WHEN WASHINGTON TAPIA found a Fernandina giant tortoise on its namesake island in the Galápagos, it was like winning an Academy Award.

“For me it was the most important achievement of my life because I have been working on tortoise conservation for 30 years,” says the director of the nonprofit Galápagos Conservancy’s Giant Tortoise Restoration Initiative(GTRI) and leader of the expedition. “This was basically my Oscar.”

Tapia and a team of four rangers from the Galápagos National Park—Jeffreys Malaga, Eduardo Vilema, Roberto Ballesteros, and Simon Villamar—were overwhelmed when they found the female Chelonoidis phantasticus on Fernandina, an active shield volcano and the youngest of the Galápagos Islands.

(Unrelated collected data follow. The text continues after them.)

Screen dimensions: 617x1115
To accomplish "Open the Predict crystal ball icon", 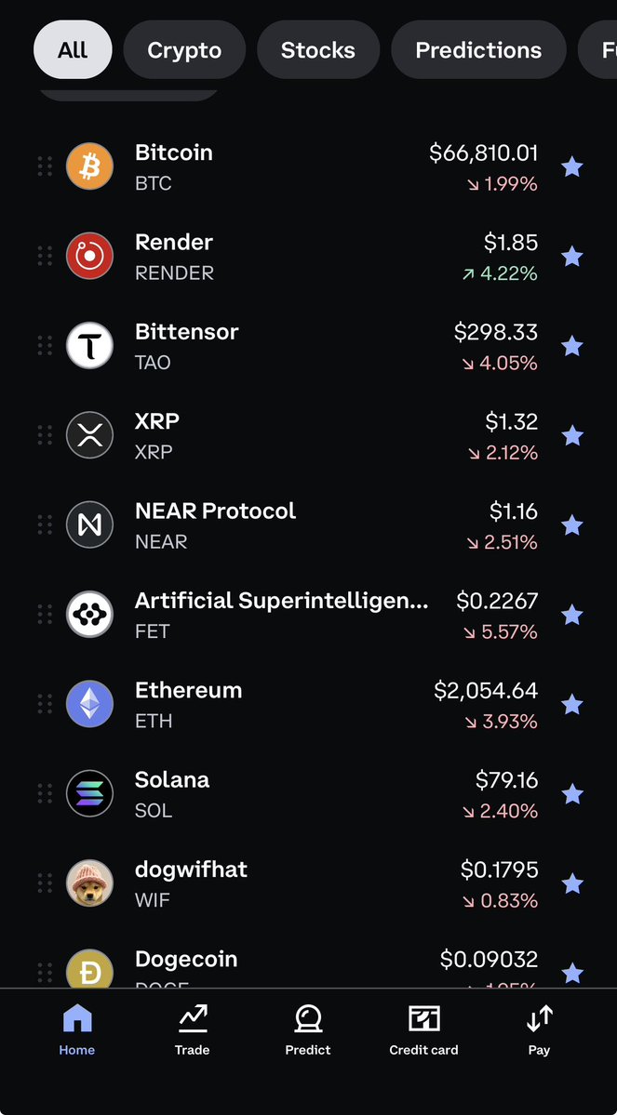I will (x=308, y=1019).
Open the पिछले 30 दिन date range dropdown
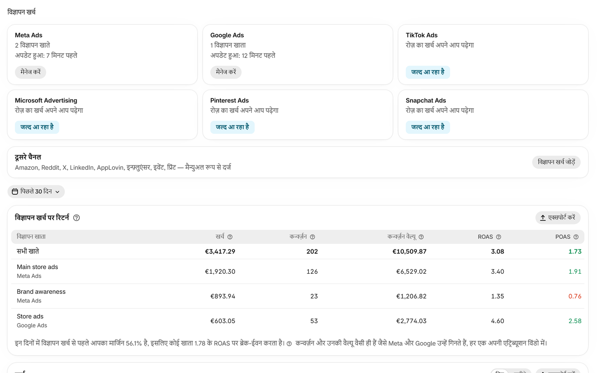The height and width of the screenshot is (373, 597). [x=36, y=192]
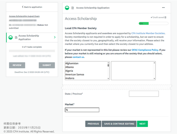The height and width of the screenshot is (134, 177).
Task: Select Albania in the market list
Action: 69,67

The last time a confirmed sighting of the species was registered was in 1906. The International Union for Conservation of Nature (IUCN) had flagged the Fernandina giant tortoise on its Red List as possibly extinct until 2017, two years after Malaga came across the reptile’s feces in the park and three years after the inauguration of the GTRI. Its designation was then changed to critically endangered.

“It was a clear indication the tortoises were still there,” Tapia says.

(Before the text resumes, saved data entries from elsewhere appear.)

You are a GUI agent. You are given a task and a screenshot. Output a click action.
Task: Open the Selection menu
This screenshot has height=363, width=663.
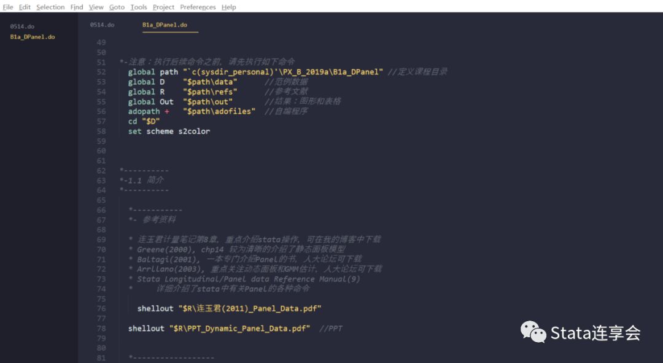tap(50, 7)
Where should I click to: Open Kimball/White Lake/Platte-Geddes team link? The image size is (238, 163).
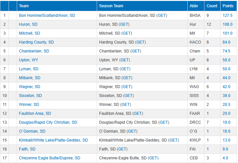click(53, 140)
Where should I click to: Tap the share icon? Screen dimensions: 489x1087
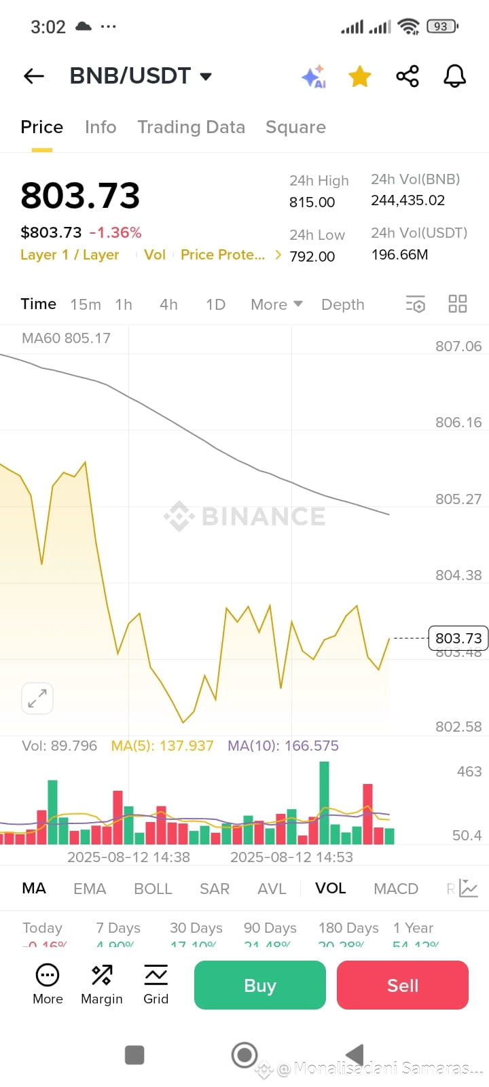pos(408,76)
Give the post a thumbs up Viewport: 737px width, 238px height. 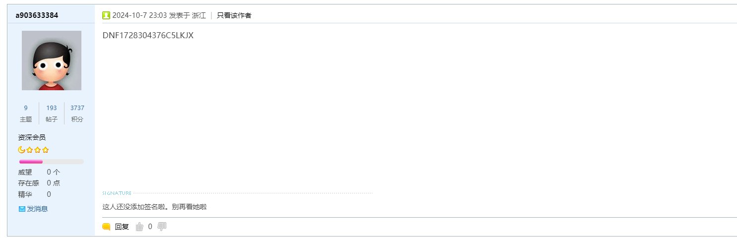[139, 227]
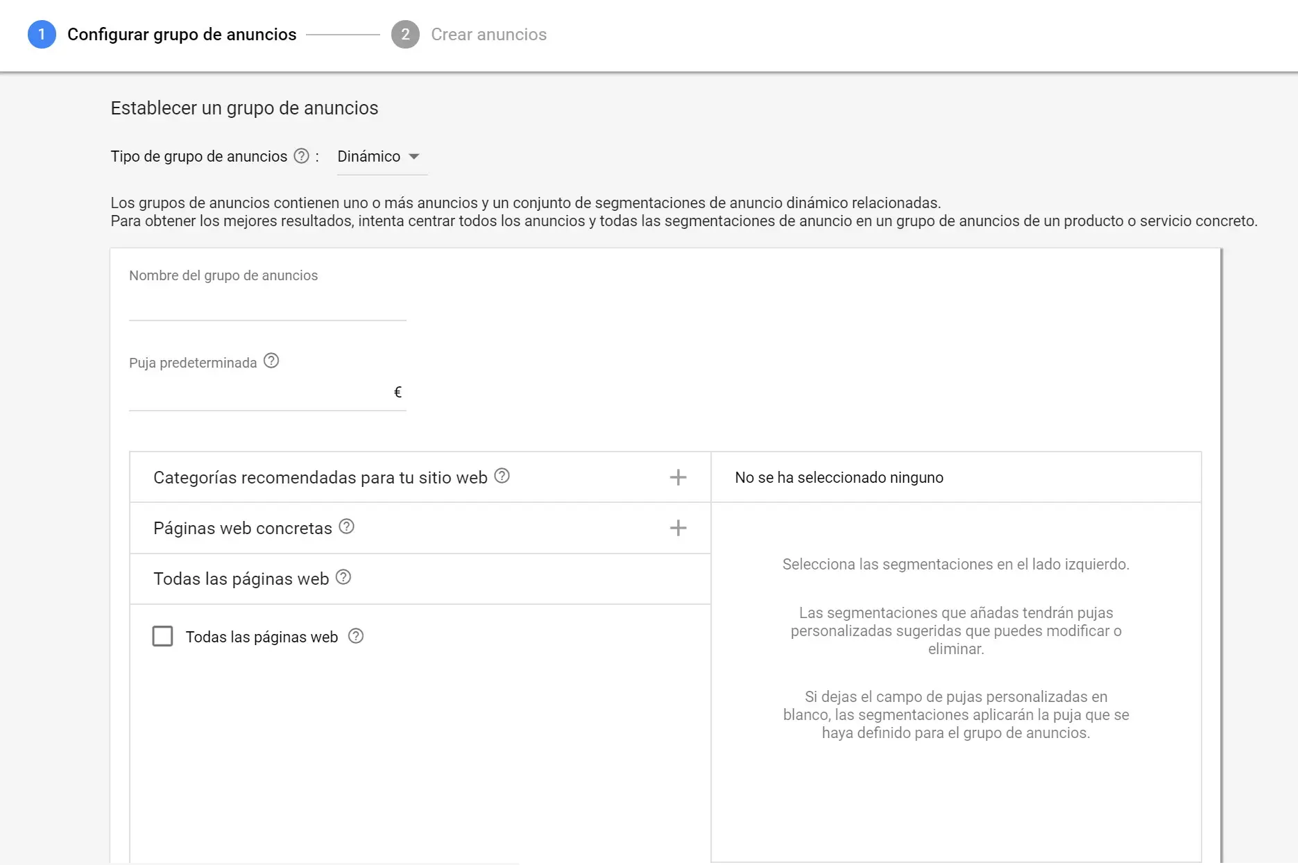Open help for Tipo de grupo de anuncios
The image size is (1298, 865).
tap(301, 156)
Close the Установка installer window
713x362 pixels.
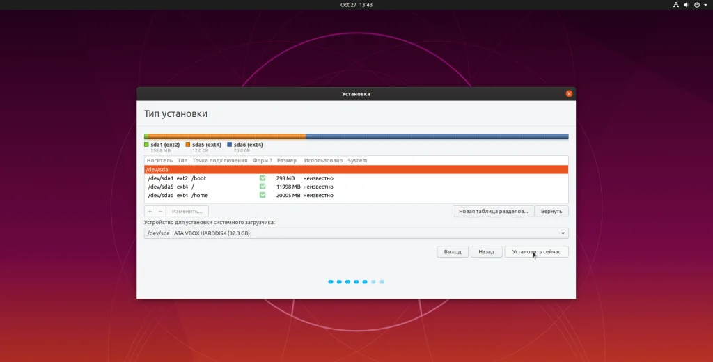click(569, 93)
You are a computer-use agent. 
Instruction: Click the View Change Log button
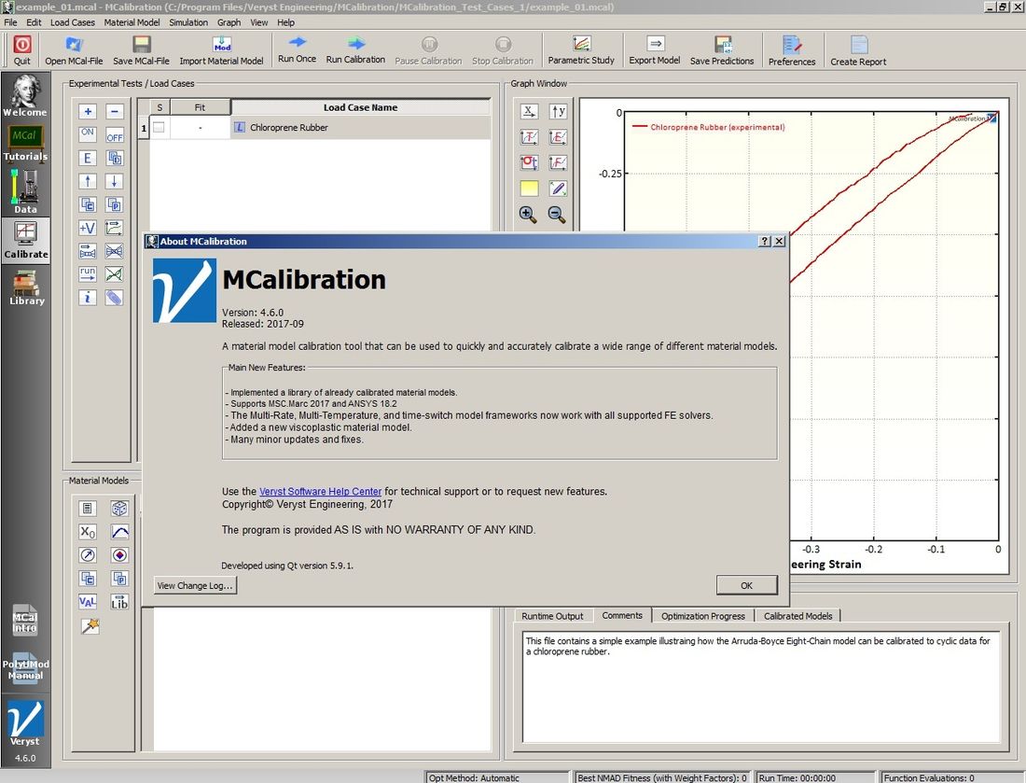click(x=195, y=585)
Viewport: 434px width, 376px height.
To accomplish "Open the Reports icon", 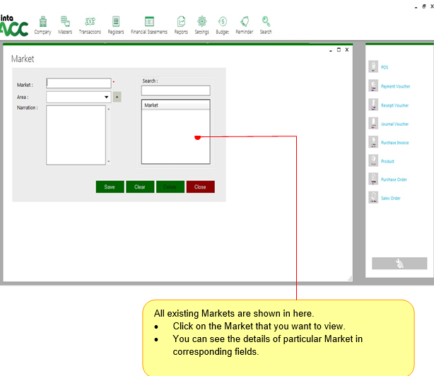I will pos(181,22).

On this particular Sunday, February 17, the team set out at 6 a.m. in search of green patches among the island’s innumerable lava flows. It wasn’t until around midday that they spotted possible tortoise feces on a patch measuring about a third of a square mile. When Tapia saw a tortoise bed—soil had been pushed aside and there were clear prints in the dirt from its carapace and feet—he knew they were close. Malaga was the first to spot the tortoise—at first, nearly 2.5 miles away and blending into a patch of vegetation—but it was a triumph for the whole team.

“It created hope for people to know conservation is possible and that changing human activities is necessary for it to continue,” Tapia said.

The female tortoise, thought to be roughly 100 years old, was taken by the team to a breeding center on Santa Cruz Island, a decision Tapia made because the area where she had been living had few food sources nearby, and, if left on Fernandina, finding her again would have been difficult. Tortoises tend to move around a lot, and the island, at over 230 square miles, is a large area to search. Its rugged terrain, caused by abundant lava flows, makes locating animals a challenge.

But Tapia and his team do expect to find more. During their search of Fernandina they came across more tortoise tracks in soil just over a mile from where they discovered the female. Another expedition to the island is planned for later this year.

In the meantime, they’ll take DNA samples from the female tortoise and send them to Yale University, where giant tortoise specialists are located, to confirm she is a Chelonoidis phantasticus. The process could take months, but Tapia has no doubts she’s the real thing.